Le boycott des audiences par les avocats de Guinée est en train d’avoir raison du bon fonctionnement des activités de la Cour de Répression des Infractions Économiques et Financières (CRIEF). Cette semaine, plusieurs affaires étaient inscrites au rôle d’audience de la chambre de jugement devant cette juridiction.

Toutefois, pour les raisons de grève à l’initiative des avocats constitués pour défendre les intérêts de la défense et des parties civiles, aucune d’entre elles n’a pu être jugée.

Yagouba Conté, le président de la chambre de jugement s’est vu obligé d’afficher un avis pour renvoyer tous ces dossiers au 28 juillet 2025 pour le respect des droits de la défense.

Parmi les nombreuses affaires renvoyées, il y a le ministère public et l’État guinéen contre Lamine Sangaré, Yamoussa Keita et l’Agence Internationale de Promotion des Produits Pharmaceutiques.

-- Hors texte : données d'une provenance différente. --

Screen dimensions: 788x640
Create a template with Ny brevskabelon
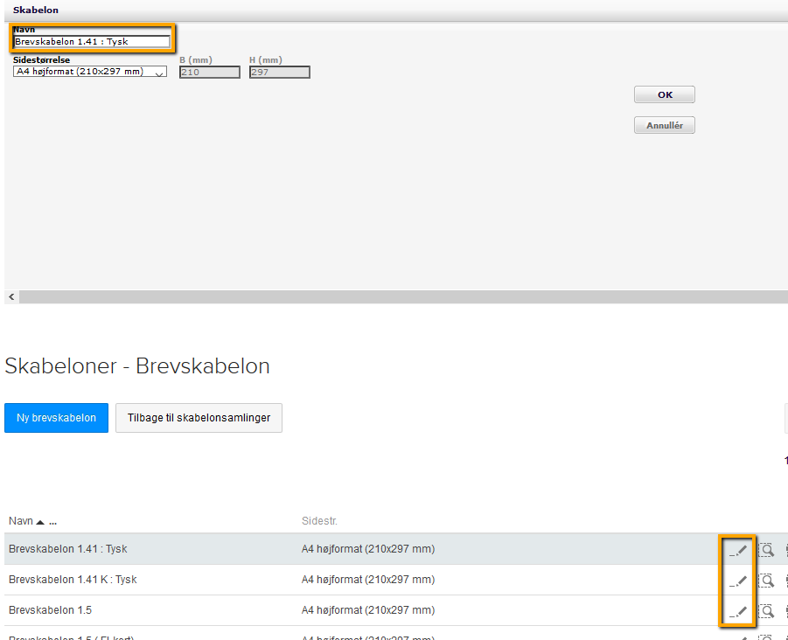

Ces personnes de nationalité malienne et cette société de droit malien sont poursuivies pour des faits d’atteinte à la santé publique, détention illégale, transfert importation et vente des produits pharmaceutiques et complicité.

Il y a aussi l’affaire ministère public et l’État guinéen contre Oyé Guilavogui. Cet ancien ministre de l’environnement qui est toujours hors du pays est poursuivi à la CRIEF pour détournement de deniers, blanchiment de capitaux et enrichissement illicite.

L’affaire ministère public et l’État guinéen contre Bel Air Mining est aussi renvoyée au 28 juillet. La prévenue est poursuivie pour corruption.

Quant à l’affaire ministère public et l’Etat guinéen contre Alpha Mohamed Kallo, Ibrahima Tounkara, Maurice Eugène Alecaut et les sociétés Djoliba pêche, Afriland First Bank et Ejico, elle est renvoyée au 30 juillet 2025, pour respect des droits de la défense.